Hedgehog-friendly gardening tips

  • Build a hedgehog house out of bricks and sticks
  • Provide an exit route from ponds and pools. Use bricks or stones at the side of the pond. Create a sloped edge on part of the pond to help hedgehogs to climb out if they fall in. Cover swimming pools overnight and when they’re not in use.
  • Hedgehogs travel on average a mile a day and maybe impeded by walls and fences. You can help by using fencing with gaps, removing a brick from the wall, cutting a hole in your fence or digging a tunnel underneath, or you could make hedgehog highways.
  • Cover holes and uncovered drains, or check them every day to make sure no hedgehogs have become trapped.
  • Check for hedgehogs before using strimmers or mowers – particularly under hedges, where they might be resting during the day. If you’re forking over a compost heap, check them for any nesting hogs first.
  • Always thoroughly disturb bonfires immediately before you light them, as there could be hedgehogs nesting or hiding inside. Moving the whole bonfire by hand before setting it alight is the best way of ensuring that hedgehogs and other wildlife aren’t sleeping in there.
  • Litter is a real hazard to hedgehogs – they can get their heads stuck in tins, plastic bags, binders from drinks cans or discarded yoghurt pots. Make sure you dispose of your rubbish safely and check there’s no litter in your garden. Any plastic rings should be cut up, however small they are.
  • Raise any netting: if you have any netting or wire in your garden, make sure it’s at least a foot above ground level, as hedgehogs can easily become tangled up in it. Pack away or roll up fruit nets, tennis and goal nets when they’re not in use. Replace any netting in your garden with solid metal mesh, as it’s less likely to entangle hedgehogs.
  • Don’t close your shed doors if you usually keep them open, as there might be hedgehogs nesting inside. Keep any dangerous chemicals or tools well off the ground. If you need to dismantle your shed, check carefully underneath the floor first for nesting or hibernating hedgehogs. 
  • Avoid slug pellets and pesticides – these can poison hedgehogs and should only be used as a last resort. Instead, try using one of many natural alternatives, like sprinkling crushed eggshells or coffee grounds around the plants you need to protect. If you have to use pellets, place them under a slate that’s inaccessible to hedgehogs. (The outdoor use of slug pellets containing metaldehyde was banned in Great Britain from March 2022.)
  • Make a note of the contact number for your local wildlife rescue organisation so you have it to hand if you find an injured hedgehog. 

The RSPCA is empowering people to become a Wildlife Friend and help the charity save thousands of wild animals in need – just like hedgehogs.

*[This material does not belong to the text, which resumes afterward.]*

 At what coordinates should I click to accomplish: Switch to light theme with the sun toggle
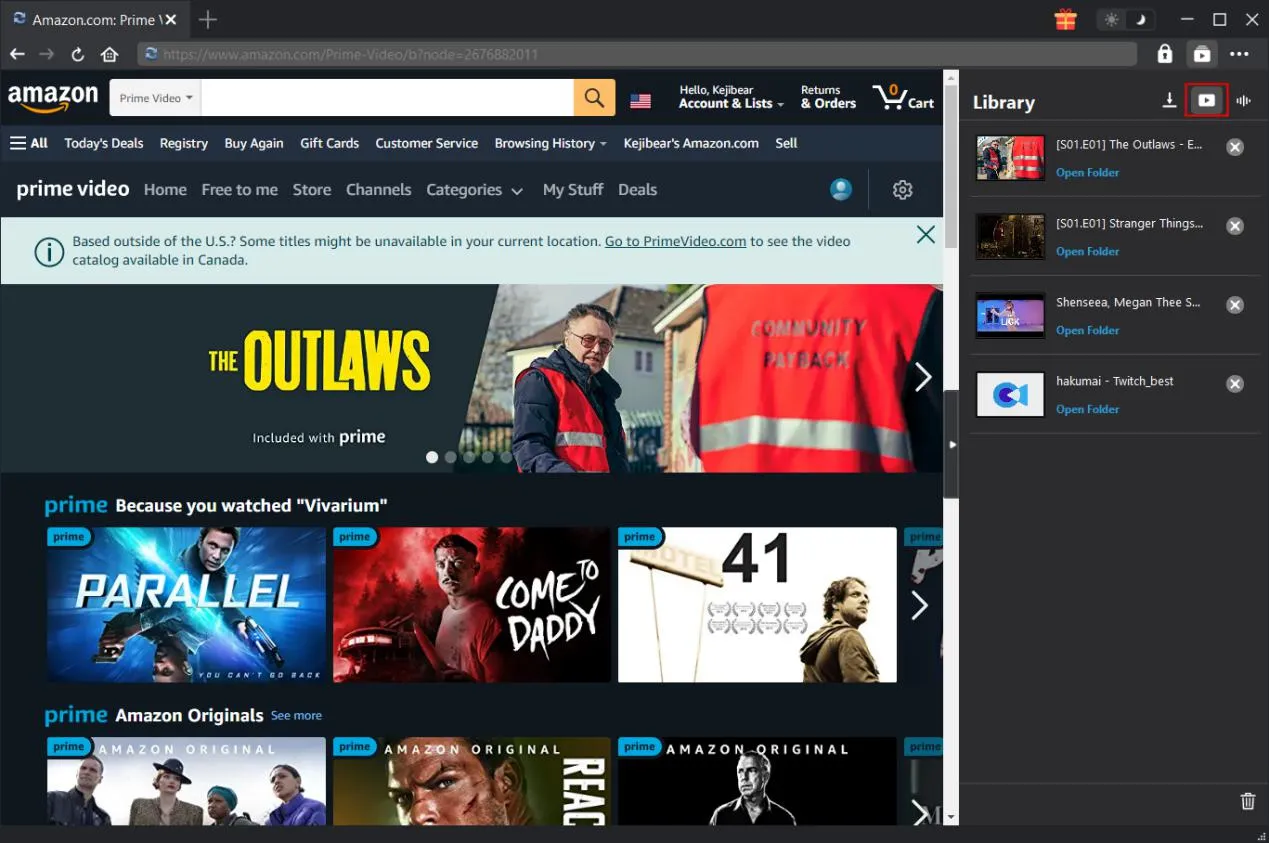[1112, 18]
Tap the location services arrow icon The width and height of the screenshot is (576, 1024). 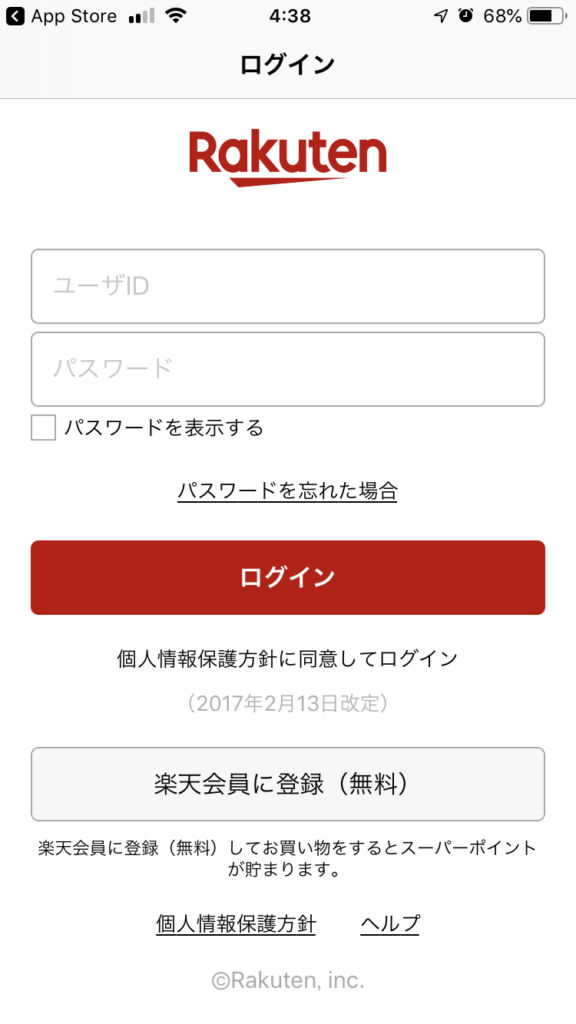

Elements of The RSPCA Garden at RHS Chelsea Flower Show this May are inspired by the frontline work of RSPCA teams and volunteers rescuing, rehabilitating and releasing thousands of wild animals every year, and the charity hopes the garden will inspire people to encourage wildlife into their gardens and take action protecting them from harm. 

Partnering with designer Martyn Wilson of Wilson Associates Garden Design, the charity’s garden will also celebrate the RSPCA’s forthcoming 200th anniversary next year (2024).

As part of the project which is being generously funded by Project Giving Back, the garden will be relocated at the end of the event to RSPCA Stapeley Grange, one of the charity’s wildlife rehabilitation and education centres, for visitors to enjoy the living legacy for years to come.

It will continue to provide sanctuary for wildlife, and also for visitors to the wildlife centre – including young people, families and vulnerable adults, who already visit the centre for support with emotional wellbeing and resilience. The space will deliver impactful experiences and bring essential animal welfare education to communities that have fewer opportunities to connect with their environment.